Znudzony wirusem mBank otwiera sklepy!
mBank, jako że też człowiek, wie, jak ciężko żyć w dzisiejszych czasach. Dlatego też, teraz postanawia pomóc klientom stawiać drobne kroczki w świecie elektronicznym, do którego to wnet wszyscy się przeniesiemy. mBank, bowiem, uczy otwierać sklepy internetowe.
Co więcej, nie byle jakie, bo te z szybką płatnością i zdecydowanie większą sprzedażą!

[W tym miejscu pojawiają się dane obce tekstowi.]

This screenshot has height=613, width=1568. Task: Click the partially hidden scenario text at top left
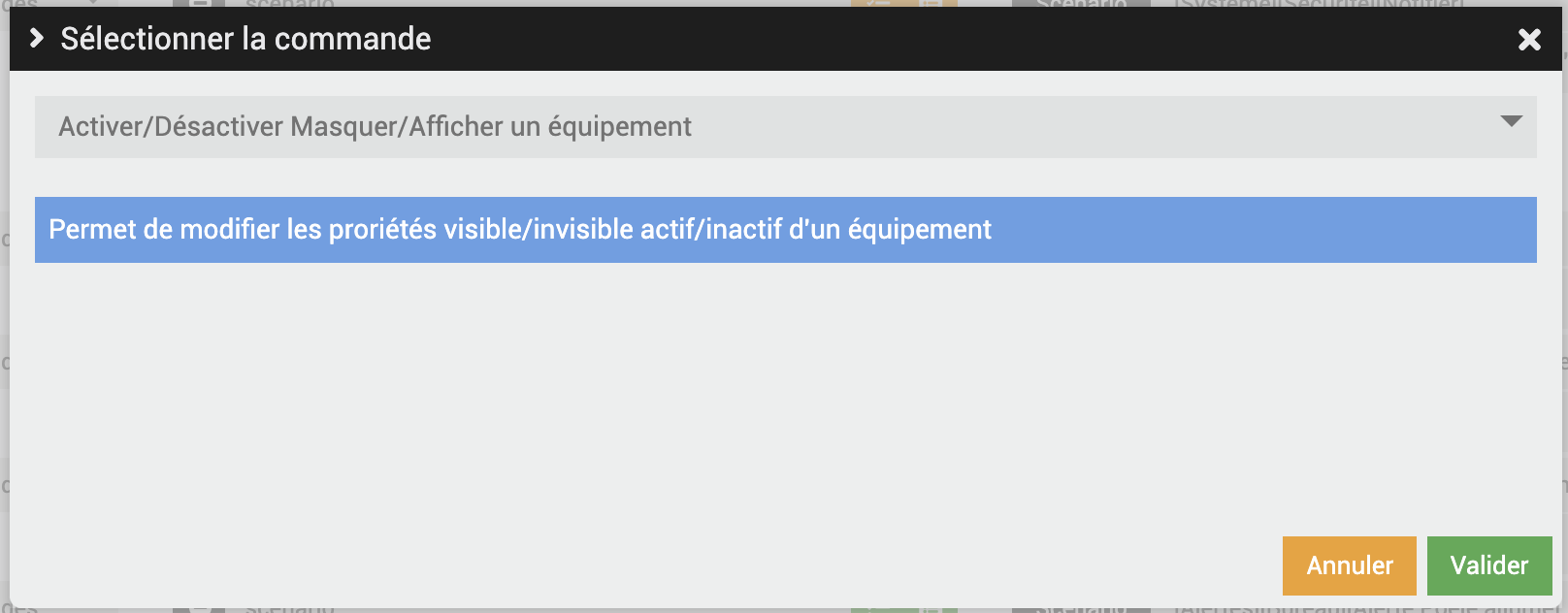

Tymczasem, żeby skorzystać z oferty wystarczy mieć już konto firmowe.
Sklepy z mBank? A na co to komu?
W międzyczasie, warto wyjaśnić, że oferta pt. “sklepy od mBank” obejmuje przede wszystkim bezpłatną bramkę szybkich płatności mobilnych – Paynow.

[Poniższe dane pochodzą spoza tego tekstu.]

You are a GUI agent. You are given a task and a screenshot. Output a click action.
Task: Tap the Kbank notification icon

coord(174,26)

Tutaj z kolei, największą zaletą jest to, że każda transakcja kończy się od razu przelewem u sprzedawcy.
Co więcej, to nie wszystko co mBank oferuje, ponieważ bierze się także za dofinansowanie budowy i hostingu ów sklepów.
A ponieważ pierwsze trzy miesiące to opłata zaledwie 1PLN z pewnością gros klientów sprawdzi tę funkcjonalność.
Sklepy od mBank to nie wszystko
Dodatkowo, by przedsiębiorcom było jeszcze lepiej – mBank oferuje także dostęp do automatycznych narzędzi wspierających sprzedaż.
Rozwiązanie to w 2019 roku zdobyło nagrodę Best Tool for eCommerce i pomaga m.in.: przeprowadzić kampanie marketingowe oraz uratować nawet 20 proc. niedokończonych przez klienta zakupów.
Klient mBanku za pakiety oferowane przez Samito przez trzy miesiące zapłaci tylko 50 proc. ceny.
czytamy w komunikacie.
mBank bawi się w sklepy
Co więcej, naczelnym narzędziem zdaje się być teraz to, które umożliwi zakupy w social mediach.
Tutaj z kolei, by podjąć się sprzedaży nie trzeba mieć sklepy internetowego, a sprzedaż odbywa się przede wszystkim za pomocą linków, QR czy tagów NFC.